▶ **Written task**:
Rewrite the listing as a numbered list, starting at the line that contains "Viewport: 210px width, 199px" and ending at the end of the listing. Skip any blank lines and leave the pictures out.

[Rows of pointing data]
====================
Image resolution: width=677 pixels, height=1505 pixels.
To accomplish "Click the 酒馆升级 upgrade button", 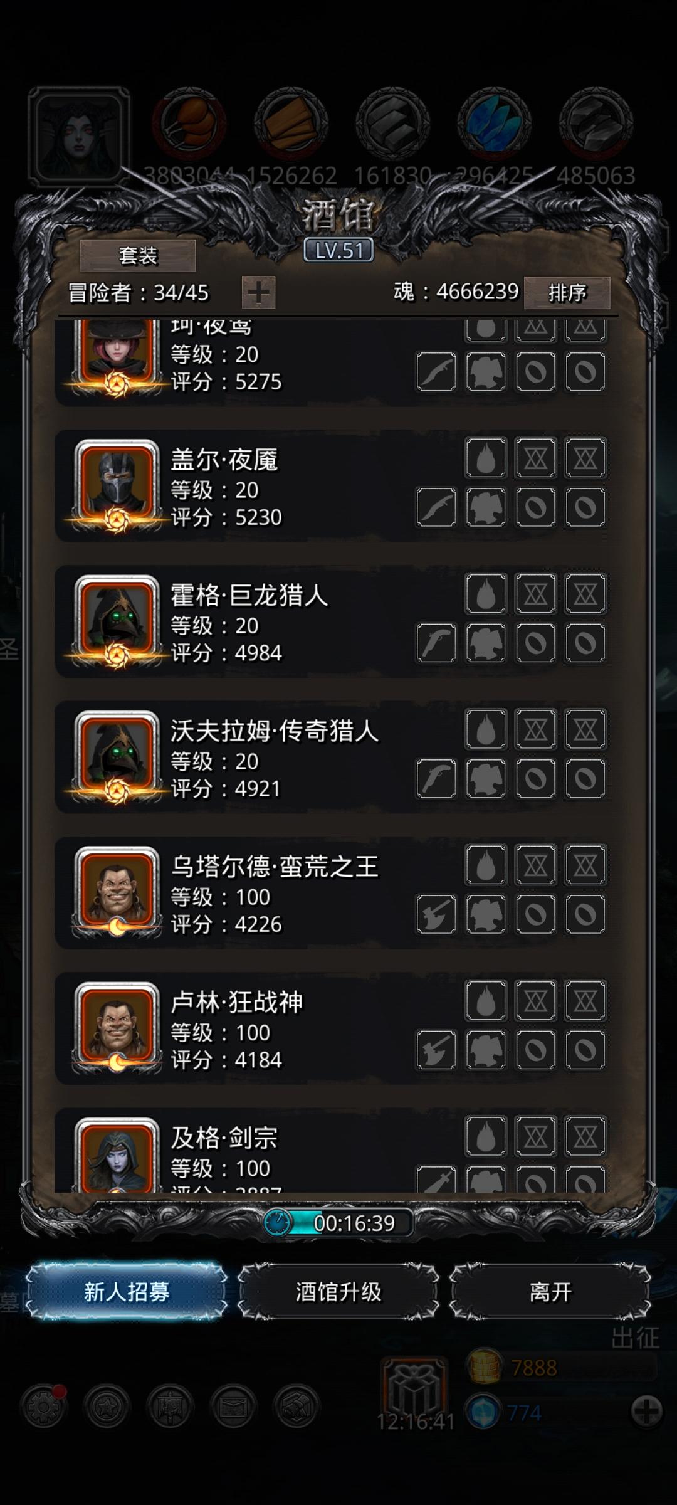I will click(339, 1292).
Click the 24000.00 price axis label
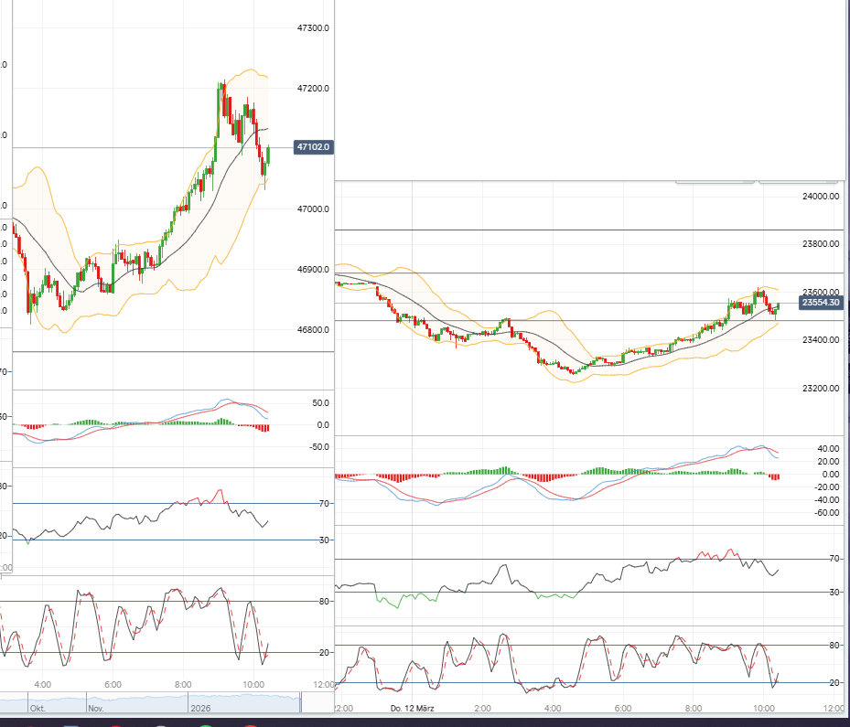The image size is (850, 727). 821,197
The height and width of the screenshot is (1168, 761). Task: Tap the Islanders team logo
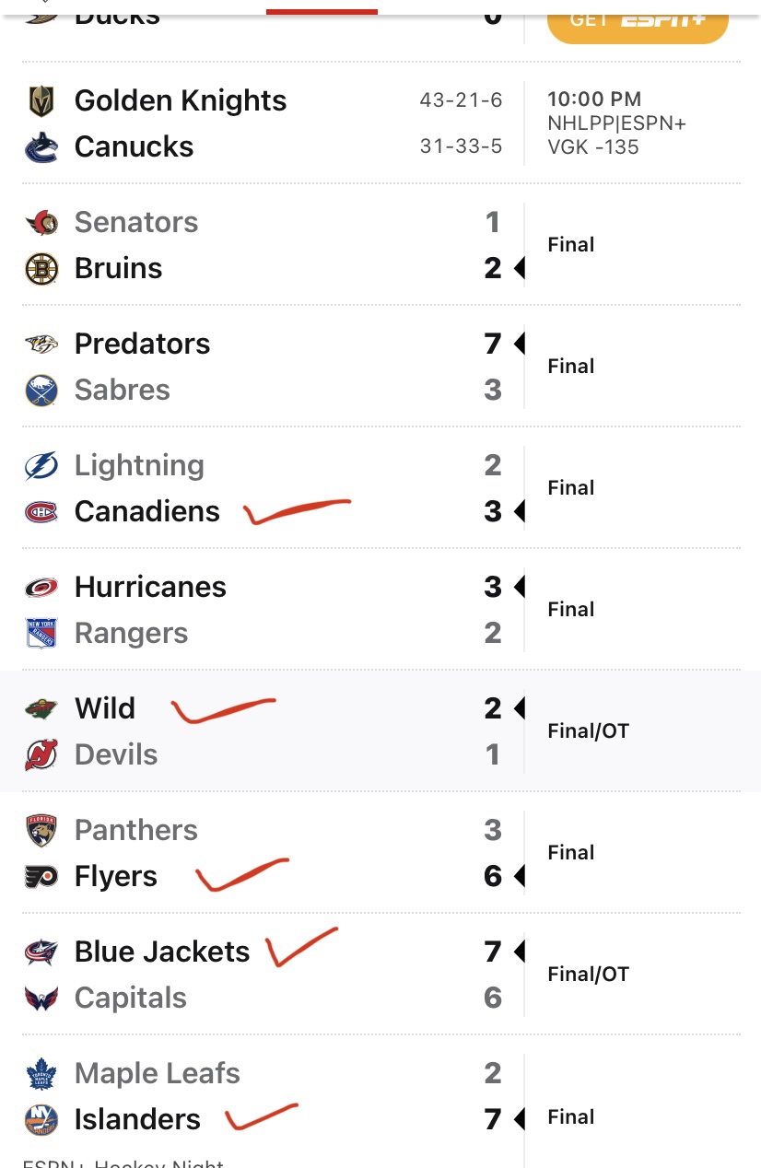point(41,1120)
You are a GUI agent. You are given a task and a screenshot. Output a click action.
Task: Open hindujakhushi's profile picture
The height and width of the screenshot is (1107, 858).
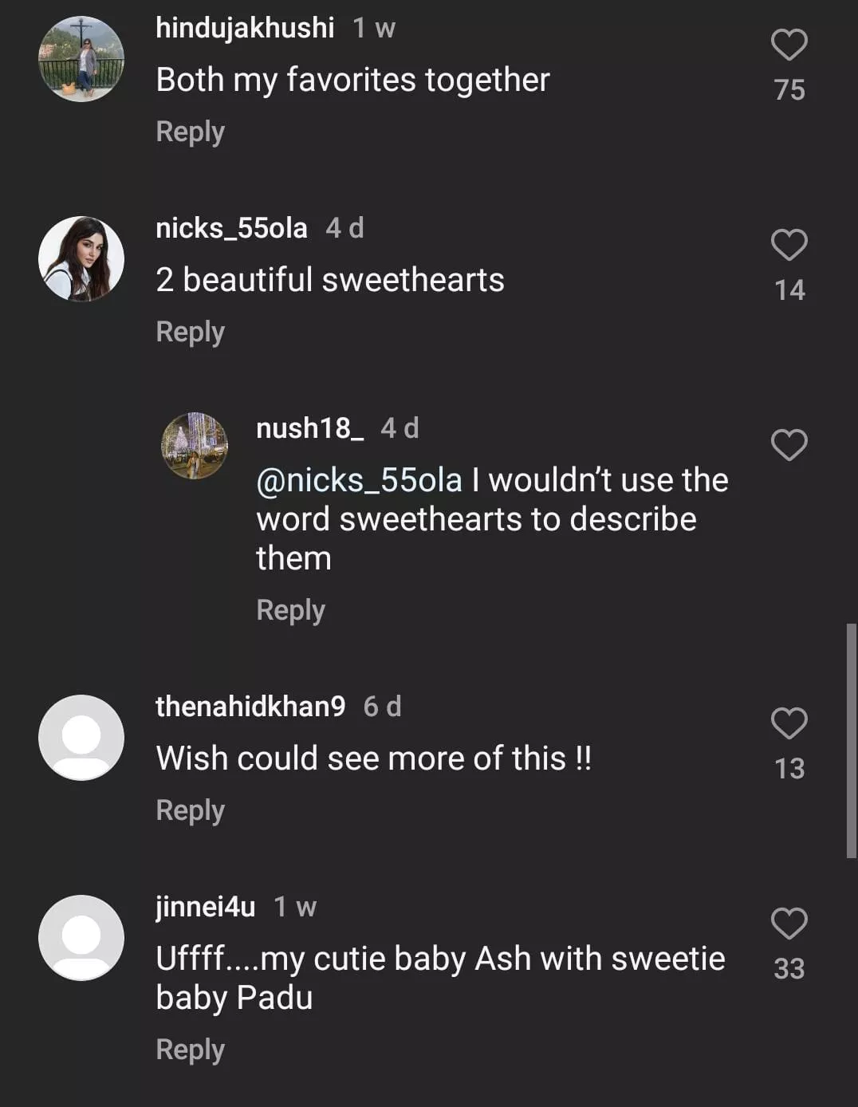click(x=81, y=59)
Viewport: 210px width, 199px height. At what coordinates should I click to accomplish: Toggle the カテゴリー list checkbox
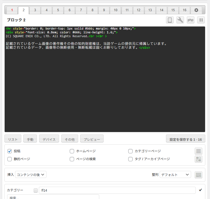pos(36,191)
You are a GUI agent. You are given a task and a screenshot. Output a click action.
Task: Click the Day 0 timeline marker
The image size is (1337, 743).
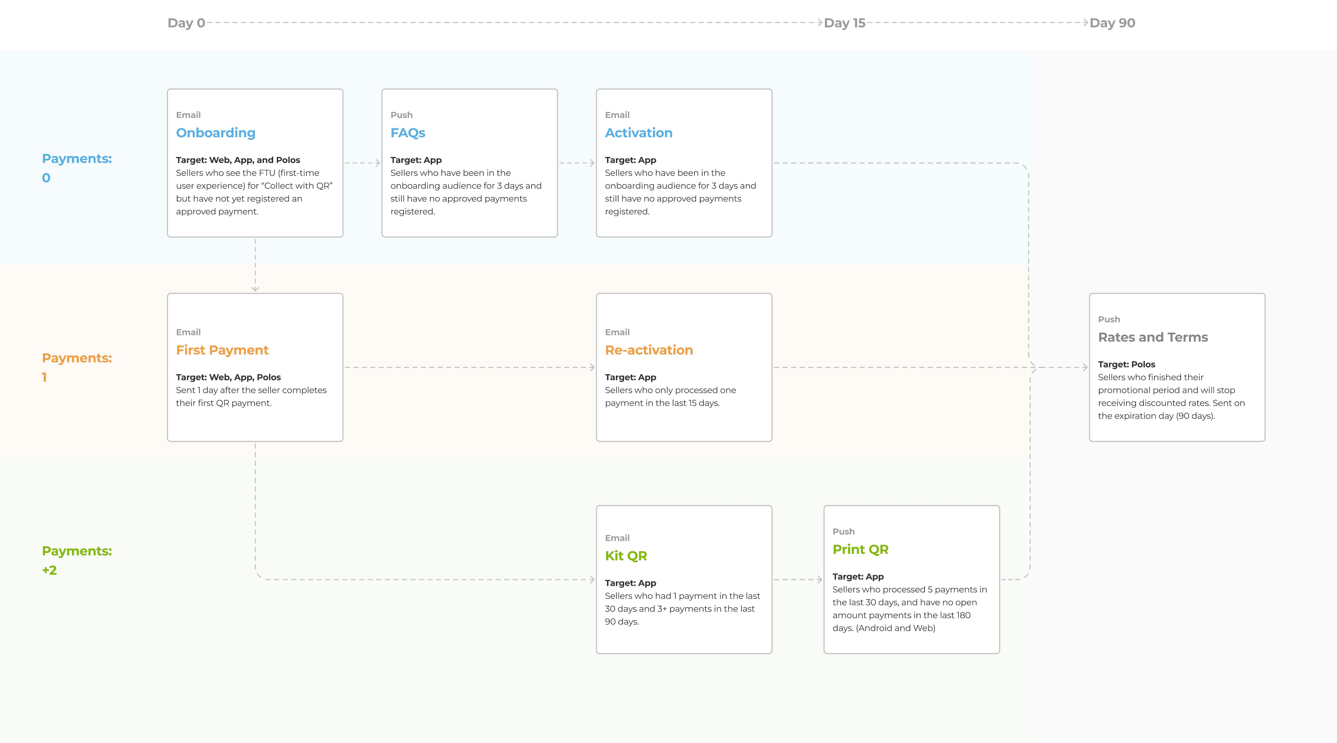point(186,23)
====================
▶ **Output**:
1. Viewport: 210px width, 199px height. At what coordinates should I click to accomplish: Toggle the カテゴリー list checkbox
2. pos(36,191)
3. You are a GUI agent. You are given a task and a screenshot. Output a click action.
4. Task: Click the Day 0 timeline marker
5. The image size is (1337, 743).
6. point(186,23)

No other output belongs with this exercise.